İslam dini, insanı mutlu etmek için sunulan ilâhî bir nimet, semâvî bir sofradır. Onda iman ve ibadet, hukuk ve ahlak, helal ve haram, cennet ve cehennem, hüzün ve tefekkür olduğu kadar, yeme ve içme, gezme ve tozma, gülme ve eğlenme, sohbet ve şaka da vardır. Biz insanları, belli ölçüler ve ilkeler içinde, hem bu dünyada hem de ahirette onları mutlu edecek, böyle canlı, heyecanlı, neşeli, güldüren ve eğlendiren bir dine davet ediyoruz. Asla insana, hayata ve nimetlere küsmüş, gülmeyi ve eğlenmeyi unutmuş, asık suratlı bir dine değil.
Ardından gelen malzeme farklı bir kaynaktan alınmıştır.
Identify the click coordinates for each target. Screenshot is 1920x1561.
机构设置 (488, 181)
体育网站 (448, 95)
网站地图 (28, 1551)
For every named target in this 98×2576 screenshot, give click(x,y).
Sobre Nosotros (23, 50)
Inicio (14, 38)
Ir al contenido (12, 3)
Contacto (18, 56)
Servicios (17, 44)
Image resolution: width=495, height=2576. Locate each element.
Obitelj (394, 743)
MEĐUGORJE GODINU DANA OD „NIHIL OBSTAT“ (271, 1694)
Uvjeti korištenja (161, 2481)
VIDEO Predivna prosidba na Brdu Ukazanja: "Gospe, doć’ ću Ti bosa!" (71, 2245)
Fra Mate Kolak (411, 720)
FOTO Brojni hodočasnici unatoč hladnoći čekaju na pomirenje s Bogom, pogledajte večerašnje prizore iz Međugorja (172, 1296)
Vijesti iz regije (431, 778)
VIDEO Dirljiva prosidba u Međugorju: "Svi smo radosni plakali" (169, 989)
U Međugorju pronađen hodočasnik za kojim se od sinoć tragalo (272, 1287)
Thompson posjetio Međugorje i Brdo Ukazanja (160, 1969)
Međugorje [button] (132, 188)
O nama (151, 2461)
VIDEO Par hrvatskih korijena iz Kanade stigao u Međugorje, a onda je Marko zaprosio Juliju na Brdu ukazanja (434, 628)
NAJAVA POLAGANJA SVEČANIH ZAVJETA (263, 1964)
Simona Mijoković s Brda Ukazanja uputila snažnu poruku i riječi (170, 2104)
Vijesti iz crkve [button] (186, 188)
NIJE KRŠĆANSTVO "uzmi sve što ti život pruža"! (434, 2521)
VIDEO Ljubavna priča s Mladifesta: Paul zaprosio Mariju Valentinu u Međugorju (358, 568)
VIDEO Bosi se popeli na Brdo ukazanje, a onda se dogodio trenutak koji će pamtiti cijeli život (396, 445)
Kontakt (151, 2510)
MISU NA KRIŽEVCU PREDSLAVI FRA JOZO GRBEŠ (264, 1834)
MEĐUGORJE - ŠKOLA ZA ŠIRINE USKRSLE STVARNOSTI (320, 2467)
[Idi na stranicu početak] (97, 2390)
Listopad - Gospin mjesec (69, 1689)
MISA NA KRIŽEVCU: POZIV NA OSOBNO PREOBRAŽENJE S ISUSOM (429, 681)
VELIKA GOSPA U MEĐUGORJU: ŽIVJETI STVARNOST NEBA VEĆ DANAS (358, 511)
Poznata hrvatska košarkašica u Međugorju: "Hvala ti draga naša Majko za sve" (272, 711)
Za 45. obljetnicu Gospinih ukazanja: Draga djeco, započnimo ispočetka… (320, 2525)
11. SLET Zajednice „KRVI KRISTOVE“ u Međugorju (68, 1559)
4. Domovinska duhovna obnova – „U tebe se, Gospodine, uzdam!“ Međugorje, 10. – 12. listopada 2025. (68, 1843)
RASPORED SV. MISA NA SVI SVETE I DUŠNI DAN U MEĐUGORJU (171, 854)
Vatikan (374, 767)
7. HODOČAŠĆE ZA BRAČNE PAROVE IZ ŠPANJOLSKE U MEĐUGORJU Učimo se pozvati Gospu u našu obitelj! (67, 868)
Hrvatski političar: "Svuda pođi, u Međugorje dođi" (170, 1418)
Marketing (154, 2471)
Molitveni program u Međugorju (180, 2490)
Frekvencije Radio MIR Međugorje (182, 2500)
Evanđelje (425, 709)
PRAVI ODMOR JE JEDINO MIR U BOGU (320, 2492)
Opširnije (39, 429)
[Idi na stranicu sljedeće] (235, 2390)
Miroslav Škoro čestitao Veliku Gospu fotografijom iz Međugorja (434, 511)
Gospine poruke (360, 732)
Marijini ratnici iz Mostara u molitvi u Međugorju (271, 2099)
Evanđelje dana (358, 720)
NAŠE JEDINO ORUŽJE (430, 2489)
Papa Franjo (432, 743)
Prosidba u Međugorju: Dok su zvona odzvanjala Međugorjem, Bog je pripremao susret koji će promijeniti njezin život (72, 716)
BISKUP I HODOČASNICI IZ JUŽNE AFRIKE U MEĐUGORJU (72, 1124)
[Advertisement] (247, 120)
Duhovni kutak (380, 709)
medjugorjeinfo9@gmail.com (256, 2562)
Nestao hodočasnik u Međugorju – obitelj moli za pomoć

Bu kitap iki bölümdür. İlk bölümde şakanın ilmî tahlillerini yaparak çeşitli yönlerden İslam ile ilgisini inceledik ve yer yer kendi tecrübemiz ve hatıralarımızı da katarak konuyu değişik açılardan işlemeye çalıştık. İkinci bölüm ise asr-ı saadette gerek Sevgili Peygamberimiz (sav)’in, gerekse ashâb-ı kiramın yaşamış olduğu şaka, mizah, latife ve nükteleri anlattık ve yer yer kısa tahlillerini yaptık.
Mizah, her toplumun kültür, örf ve adetlerine uygun olarak yapılır. Bundandır ki, bir toplumda mizah kabul edilen bir şey diğerinde edilmeyebilir. Bu yüzden, on dört asır önce yaşamış Müslümanların şakalarını, mizah, nükte ve esprilerini değerlendirirken bunu dikkate almalıyız.
Kitaba emeği geçen herkese teşekkür eder, insanlık için faydalı olmasını dilerim.